A prospective analysis of 33 control and 39 surgical human lumbar disc specimens from the anulus was undertaken to assess disc cell extracellular matrix production and cell function. The authors of this study analyzed immunohistochemical distributions of Types I, II, III and VI collagen, in situ localization of apoptotic disc cells, and tartrate-resistant acid phosphatase localization.Objectives.
To quantify the incidence of apoptotic cell death in the anulus; examine the collagen distribution in the pericellular, territorial, and interterritorial matrix; examine matrix cell degeneration; and compare diseased tissue with normal tissue from control individuals.Summary of the Background Data.
Previous studies of disc histopathology have focused on extracellular matrix morphology and on biochemical synthetic and degenerative changes, but little is understood about the cell populations within the disc that are responsible for these changes.Methods.
In this study light microscopy, immunohistochemistry, enzyme histochemistry, and in situ hybridization were used to examine 33 patient and 39 control specimens of human anulus obtained either via surgical procedures or from donors to the Cooperative Human Tissue Network.Results.
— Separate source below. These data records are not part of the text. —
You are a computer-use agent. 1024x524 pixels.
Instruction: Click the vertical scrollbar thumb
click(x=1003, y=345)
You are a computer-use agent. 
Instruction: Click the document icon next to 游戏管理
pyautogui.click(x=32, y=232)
The high incidence of apoptotic cell death was significantly greater in the control group (73.1 ± 5.1% [mean ± SEM]; n = 20) than among surgical specimens (53.5 ± 5.6%; n = 20; P < 0.001); this was probably a result of the significantly greater average age in the control population (57.2 ± 3.1 years) compared with that in the patient population (44.3 ± 3.2 years; P < 0.001). Immunohistochemistry yielded findings that led to an expanded appreciation of the greatly modified extracellular domains that surrounded disc cells during aging and degeneration in both study groups. Enzyme histochemistry revealed the presence of tartrate-resistant acid phosphatase activity in human disc cells.Conclusions.
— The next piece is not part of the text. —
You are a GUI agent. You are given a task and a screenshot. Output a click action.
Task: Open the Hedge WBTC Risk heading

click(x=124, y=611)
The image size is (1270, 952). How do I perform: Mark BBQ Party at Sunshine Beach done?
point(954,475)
These findings reveal that there is a high incidence of apoptosis in the intervertebral disc. Surviving cells are not synthetically inactive but are, rather, producing inappropriate matrix products during aging and degeneration. In certain instances it appears that the matrix surrounding the cell may form an isolation barrier, which may influence individual cell activity and intercellular communication. These results point to the need to 1) more fully understand the cause of disc cell death via apoptosis and to determine whether this programmed cell death can be reversed or halted, and 2) more fully understand the dynamic relation between disc cells and the surrounding extracellular matrix, which they produce and remodel. The factors regulating extracellular matrix-disc cell homeostasis in the disc are unknown, as is the relation between extracellular matrix and disc cell functional modulation. The morphologic findings of this study suggest that these issues are important considerations in disc cell biology. The identification of tartrate-resistant acid phosphatase activity in disc cells allows for a new area of study of disc extracellular matrix remodelling. In summary, these new perspectives provide new parameters with which to assess disc cell health and function.